Le cas DSK

   Ne pas en rajouter à cette affaire sordide où seul un socialiste, aussi arriviste, pouvait tomber si bas. Un socialiste français, surtout. Ne rien rajouter à cette débauche d’explications et de justifications, en forme d’excuses. D’une victime l’autre. Cette affaire n’en eut pas été une au Mexique ou en Colombie, en Côte d’Ivoire ou en Thaïlande, ni en Italie peut-être, et surtout pas en France. Mais elle a eu lieu aux Etats-Unis où une parole en vaut une autre, quel que soit le niveau du compte en banque ou de la notoriété médiatique.

   Mais simplement recadrer ce que devait être la mission de cet ancien professeur d’économie, un peu spécialiste de l’épargne, arrivé par une succession improbable de coïncidences et de coups de chance ministre à Bercy, puis, atterrissage invraisemblable, directeur général du FMI. A Washington pour mieux l’éloigner de Paris. L’arrivisme favorisé par des concurrents. 

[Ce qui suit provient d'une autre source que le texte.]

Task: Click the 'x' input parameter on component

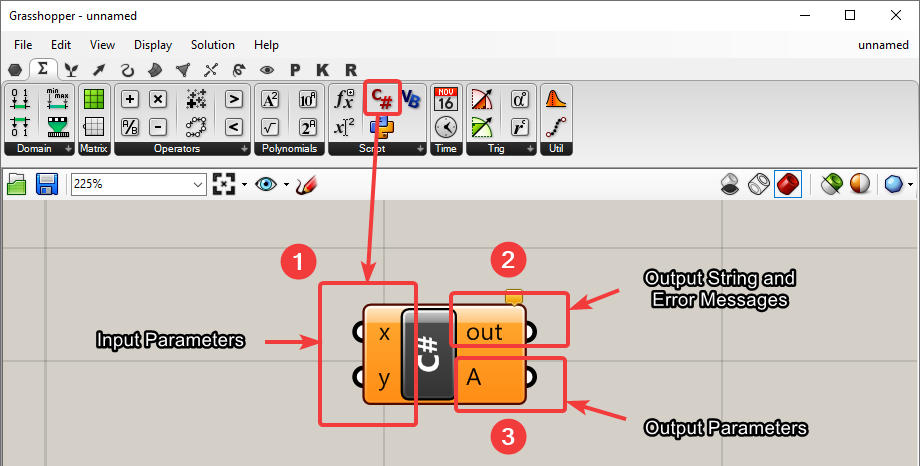Action: (x=383, y=332)
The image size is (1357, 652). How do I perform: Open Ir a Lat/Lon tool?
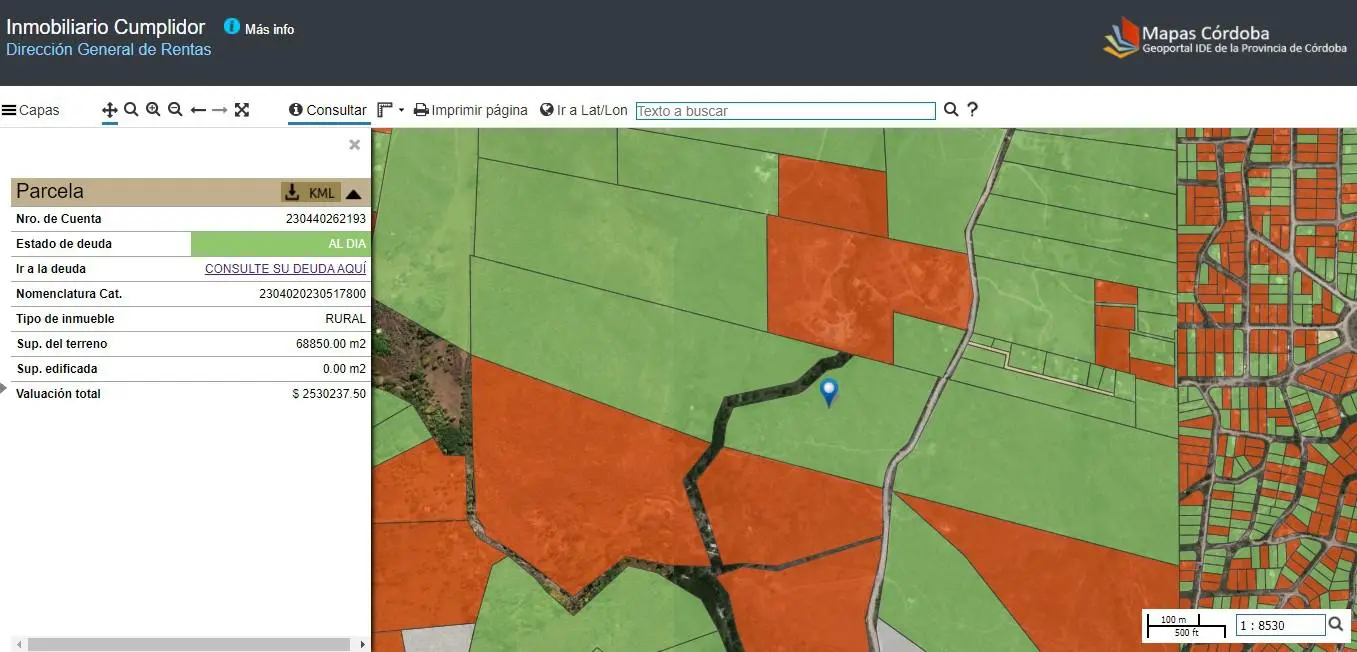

   La mission du FMI dans des pays en difficulté socio-économique et financière est toujours liée à une certaine forme d’austérité, de discipline, et de transparence. L’article 1 de la Charte du Fonds stipule que la mission prioritaire de l’institution est de « donner confiance à ses membres ». Le Fonds encourage les pays membres auxquels il prête assistance à vivre au niveau de leurs moyens. Juste à ce niveau, sans excès et donc sans déficit. Le contraire de l’hybris. A réconcilier croissance économique avec bonne gouvernance, afin de promouvoir le développement durable. L’antithèse du nouveau riche, en quelque sorte. L’antithèse du flambeur. La mission du FMI est bien aux antipodes du comportement délétère de son directeur-général qui clôt sur un scandale cinquante ans de monopole européen.

   Il faut voir cette fin lamentable comme un raccourci du déclin de la légitimité politique et culturelle de l’Europe. L’Europe a produit des concepts à usage universel depuis les Grecs jusqu’aux Lumières : démocratie, droits de l’homme et humanisme, destinée et métaphysique… Elle a été « exemplaire » à plus d’un titre. Elle est aujourd’hui condamnée à tenir son rang, juste son rang, celui d’une puissance régionale marginalisée dans la globalisation, sans privilège ni passe-droit par rapport aux 186 autres membres du FMI. Et le prochain directeur général, qu’il soit mexicain, chinois ou singapourien, le lui rappellera sans aucun doute. Tout comme un juge de la cour de l’Etat de New York.